▶ **Aim**:
Repeat every item below verbatim, keeping the lines in their original order.

begin Listed records

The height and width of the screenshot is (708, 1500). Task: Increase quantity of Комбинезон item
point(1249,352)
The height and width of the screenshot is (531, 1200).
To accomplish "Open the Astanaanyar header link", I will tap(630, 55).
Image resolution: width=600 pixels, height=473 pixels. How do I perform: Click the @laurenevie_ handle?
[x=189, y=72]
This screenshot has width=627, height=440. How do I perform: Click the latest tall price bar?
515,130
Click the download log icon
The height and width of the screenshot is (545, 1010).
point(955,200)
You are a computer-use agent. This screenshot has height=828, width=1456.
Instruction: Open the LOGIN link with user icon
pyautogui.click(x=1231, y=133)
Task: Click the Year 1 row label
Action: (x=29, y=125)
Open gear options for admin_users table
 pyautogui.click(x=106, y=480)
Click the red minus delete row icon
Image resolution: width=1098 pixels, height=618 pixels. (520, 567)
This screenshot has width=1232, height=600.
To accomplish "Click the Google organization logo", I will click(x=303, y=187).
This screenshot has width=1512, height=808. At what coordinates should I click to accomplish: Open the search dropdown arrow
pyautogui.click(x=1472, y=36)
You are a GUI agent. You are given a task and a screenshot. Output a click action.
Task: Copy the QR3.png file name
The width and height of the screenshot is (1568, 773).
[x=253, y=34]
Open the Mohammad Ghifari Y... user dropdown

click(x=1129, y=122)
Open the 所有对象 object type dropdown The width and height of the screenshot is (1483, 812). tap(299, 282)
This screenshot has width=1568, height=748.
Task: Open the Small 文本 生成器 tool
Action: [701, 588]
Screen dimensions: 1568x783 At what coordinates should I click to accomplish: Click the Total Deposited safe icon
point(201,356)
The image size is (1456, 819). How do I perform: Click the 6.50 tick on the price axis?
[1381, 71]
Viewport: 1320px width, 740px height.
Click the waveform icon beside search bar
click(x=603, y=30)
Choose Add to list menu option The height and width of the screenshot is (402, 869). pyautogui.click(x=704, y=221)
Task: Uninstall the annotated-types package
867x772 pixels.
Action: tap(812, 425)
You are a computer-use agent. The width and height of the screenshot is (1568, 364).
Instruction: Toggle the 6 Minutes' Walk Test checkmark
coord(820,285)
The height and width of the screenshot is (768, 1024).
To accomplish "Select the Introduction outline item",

end Listed records

▶ **Result of the exercise**:
The height and width of the screenshot is (708, 1500). Task: Increase quantity of Комбинезон item
point(1249,352)
The height and width of the screenshot is (531, 1200).
To accomplish "Open the Astanaanyar header link", I will tap(630, 55).
Image resolution: width=600 pixels, height=473 pixels. How do I perform: Click the @laurenevie_ handle?
[x=189, y=72]
This screenshot has width=627, height=440. How do I perform: Click the latest tall price bar?
515,130
Click the download log icon
The height and width of the screenshot is (545, 1010).
point(955,200)
You are a computer-use agent. This screenshot has height=828, width=1456.
Instruction: Open the LOGIN link with user icon
pyautogui.click(x=1231, y=133)
Task: Click the Year 1 row label
Action: (x=29, y=125)
Open gear options for admin_users table
 pyautogui.click(x=106, y=480)
Click the red minus delete row icon
Image resolution: width=1098 pixels, height=618 pixels. (520, 567)
This screenshot has width=1232, height=600.
To accomplish "Click the Google organization logo", I will click(x=303, y=187).
This screenshot has width=1512, height=808. At what coordinates should I click to accomplish: Open the search dropdown arrow
pyautogui.click(x=1472, y=36)
You are a GUI agent. You are given a task and a screenshot. Output a click action.
Task: Copy the QR3.png file name
The width and height of the screenshot is (1568, 773).
[x=253, y=34]
Open the Mohammad Ghifari Y... user dropdown

click(x=1129, y=122)
Open the 所有对象 object type dropdown The width and height of the screenshot is (1483, 812). tap(299, 282)
This screenshot has width=1568, height=748.
Task: Open the Small 文本 生成器 tool
Action: [701, 588]
Screen dimensions: 1568x783 At what coordinates should I click to accomplish: Click the Total Deposited safe icon
point(201,356)
The image size is (1456, 819). How do I perform: Click the 6.50 tick on the price axis?
[1381, 71]
Viewport: 1320px width, 740px height.
Click the waveform icon beside search bar
click(x=603, y=30)
Choose Add to list menu option The height and width of the screenshot is (402, 869). pyautogui.click(x=704, y=221)
Task: Uninstall the annotated-types package
867x772 pixels.
Action: tap(812, 425)
You are a computer-use agent. The width and height of the screenshot is (1568, 364).
Instruction: Toggle the 6 Minutes' Walk Test checkmark
coord(820,285)
The height and width of the screenshot is (768, 1024).
To accomplish "Select the Introduction outline item",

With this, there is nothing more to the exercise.